EMPYRIUM met donc un point d’honneur à satisfaire tous ses fans en piochant un titre dans tous ses albums et c’est logiquement que pour terminer le show, "The Ensemble Of Silence" suivi de  "A Gentle Grieving Farewell Kiss" tiré du premier album « A Wintersunset... », sont joués par les Allemands. Ce sera le grand moment si attendu par les fans. Les deux morceaux enchaînés font plus de dix minutes mais passent comme dix secondes.
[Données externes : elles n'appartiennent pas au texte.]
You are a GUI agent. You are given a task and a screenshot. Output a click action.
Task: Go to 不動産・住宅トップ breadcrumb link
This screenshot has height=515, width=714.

Pas de rappel, un simple et humble au revoir pour finir le concert. Une heure quinze d’un éphémère bonheur musical que beaucoup auront trouvé bien trop court ! EMPYRIUM ne pouvait bien sûr pas jouer toute la nuit mais un petit retour sur scène après l’ovation du public strasbourgeois aurait été du plus bel effet.

Ce détail ne pourra cependant pas gâcher l’immense plaisir que chacun a éprouvé à voir et à entendre dans ce lieu extraordinaire cinq groupes différents et reliés par la passion du metal. Un grand coup de chapeau à l’organisation qui a travaillé dur et réussi (avec raison !) à convaincre le petit monde de l’opéra que les métalleux sont sérieux et avant tout mélomanes. Ni sièges arrachés, ni décors abimés, rien que des fans qui ont profité un maximum d’une inoubliable soirée !

Pascal C.
Photo par Fanny Larcher - Portfolio

Blogger : Fanny Larcher
Au sujet de l'auteur
Fanny Larcher
Photographe indépendante depuis 2009 dans toute la région nord-est, en Belgique et au Luxembourg, Fanny s'est mise à la recherche d'un web magazine cool (mais sérieux !) pour l'accompagner dans sa vocation. C'est chose faite depuis cette rentrée 2011 où elle a rejoint l'équipe de HARD FORCE !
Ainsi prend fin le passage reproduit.